Andreas and Sten introduced Keith to Citree www.citree.ddns.net, a woody species for urban spaces database planning tool. This is the result of a research project at the TU Dresden, which supports professionals in the selection processes of trees and shrubs for urban sites.Andreas Roloff and his team developed this software tool for the selection of trees in urban areas. The tool not only incorporates the characteristics particular to each tree species, but also accounts for common planning practices, health issues (particularly in regard to air quality and allergy potential), and subjective assessments of city residents.
Which trees are to be planted where within a city? What are the criteria used to make these decisions? How can tree selection be both economically efficient and ecologically beneficial? How can urban trees help to reduce CO₂ emissions? What makes urban green attractive for city residents, and how can it provide benefits to their health? These are just some of the questions to which Citree provides answers.
Tree plantings on unfavourable sites need extra maintenance, such as by irrigation and fertilisation, and tend to be more vulnerable to pests and pathogens. This causes higher mortality of planted trees as well as higher costs. Furthermore it has to be considered that plants can be toxic or trigger allergies. Once again, Citree gives sound advice on how to avoid these scenarios.

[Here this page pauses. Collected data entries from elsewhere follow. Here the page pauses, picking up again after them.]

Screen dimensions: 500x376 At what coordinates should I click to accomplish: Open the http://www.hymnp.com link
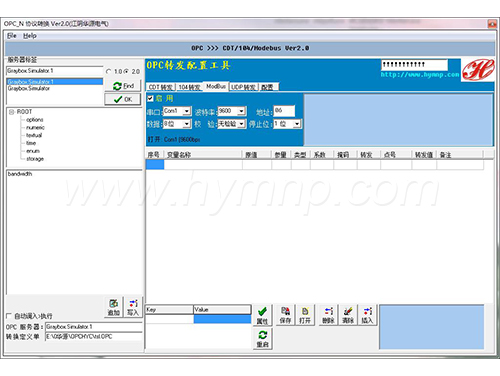[420, 75]
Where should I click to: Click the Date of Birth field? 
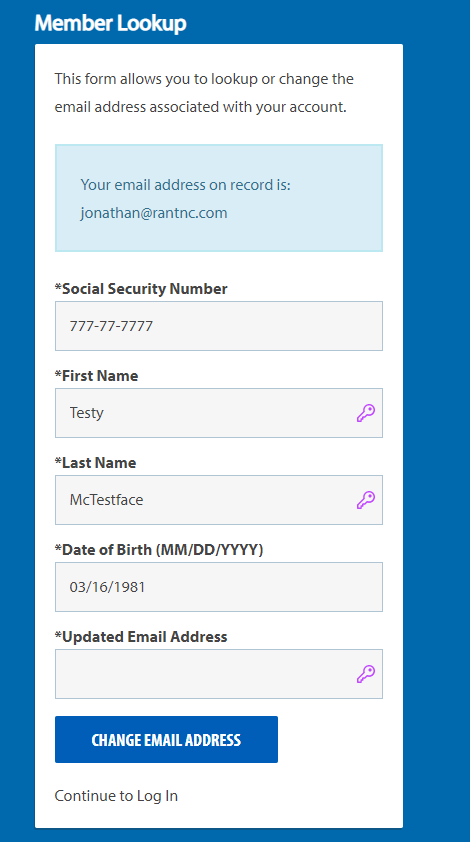pos(219,587)
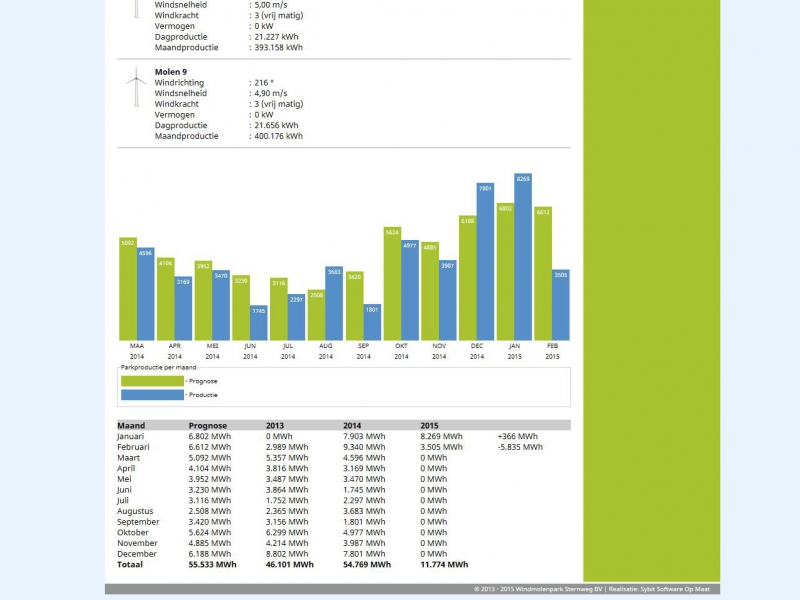Screen dimensions: 800x600
Task: Click the green OKT 2014 bar labeled 5624
Action: coord(392,285)
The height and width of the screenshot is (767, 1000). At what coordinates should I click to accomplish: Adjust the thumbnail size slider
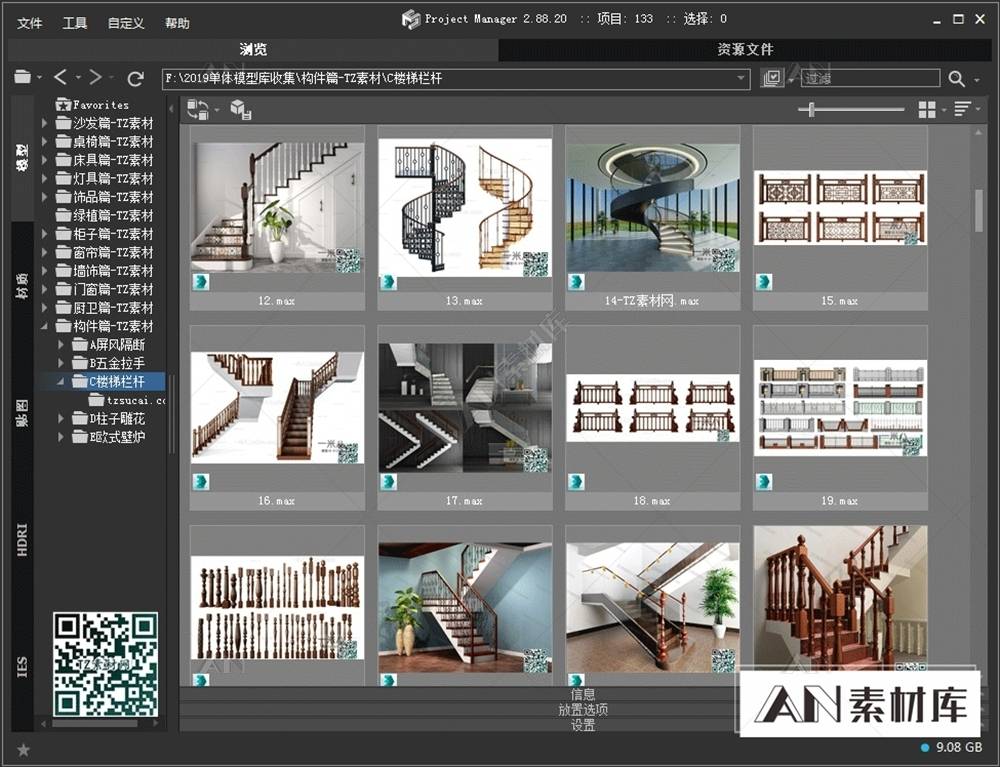(811, 109)
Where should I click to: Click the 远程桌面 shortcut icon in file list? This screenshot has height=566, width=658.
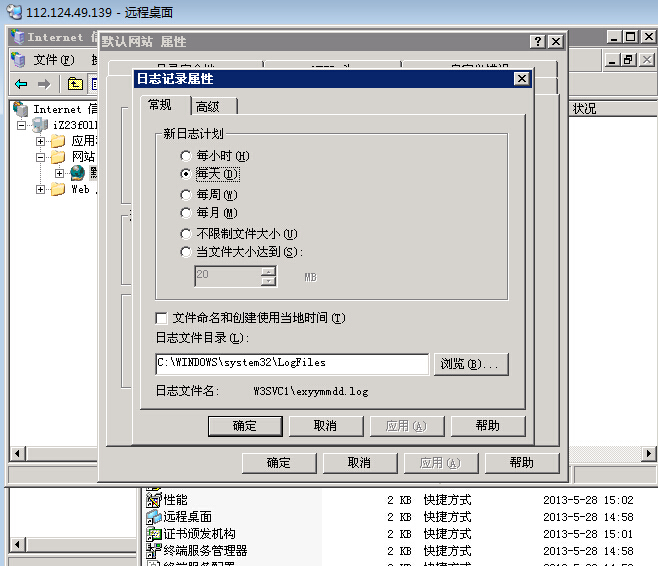pyautogui.click(x=154, y=517)
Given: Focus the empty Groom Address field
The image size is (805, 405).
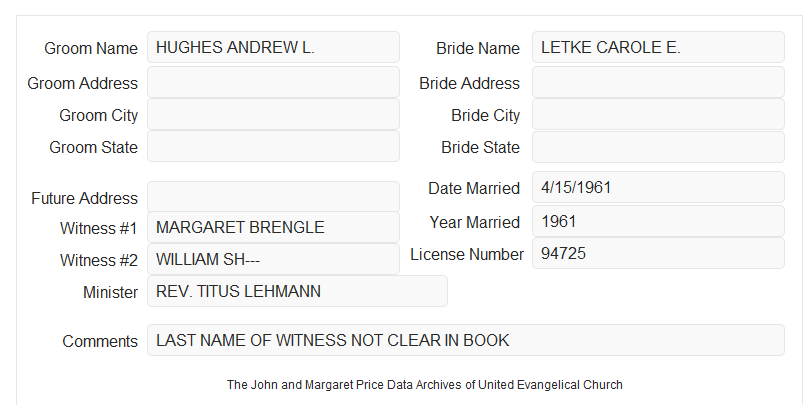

Taking all these aspects of urban forestry into account is a difficult and complex challenge for urban planners. To address these issues, Andreas built a database serving as an information base and decision-making aid for planners - hoping to improve urban greening, thereby enhancing the quality of life for city residents, as well as increasing urban biodiversity. The underlying research was conducted in Dresden, and the database shows characteristics for more than 390 species and varieties ''I was tremendously impressed by Citree'', says Keith. ''It is available free-of-charge in English, and we have nothing in the UK which is as good or as simple to use as this. I really learned a great deal from Andreas and Sten". Citree is an easy tool to use. Selections can be made by botanical or common name, or by using several criteria. For each species, it is simple to find information on the climatic and soil conditions in which it thrives, its appearance, the risks and interference associated with it, the ecosystem services it provides and its required management. Alternatively, these aspects can be used as criteria by which to search, with resulting trees' suitability expressed as percentages. If preferred, selection can be made by site type, with densely built-up areas, industrial and commercial areas, waterways and ports and traffic being just some of the choices.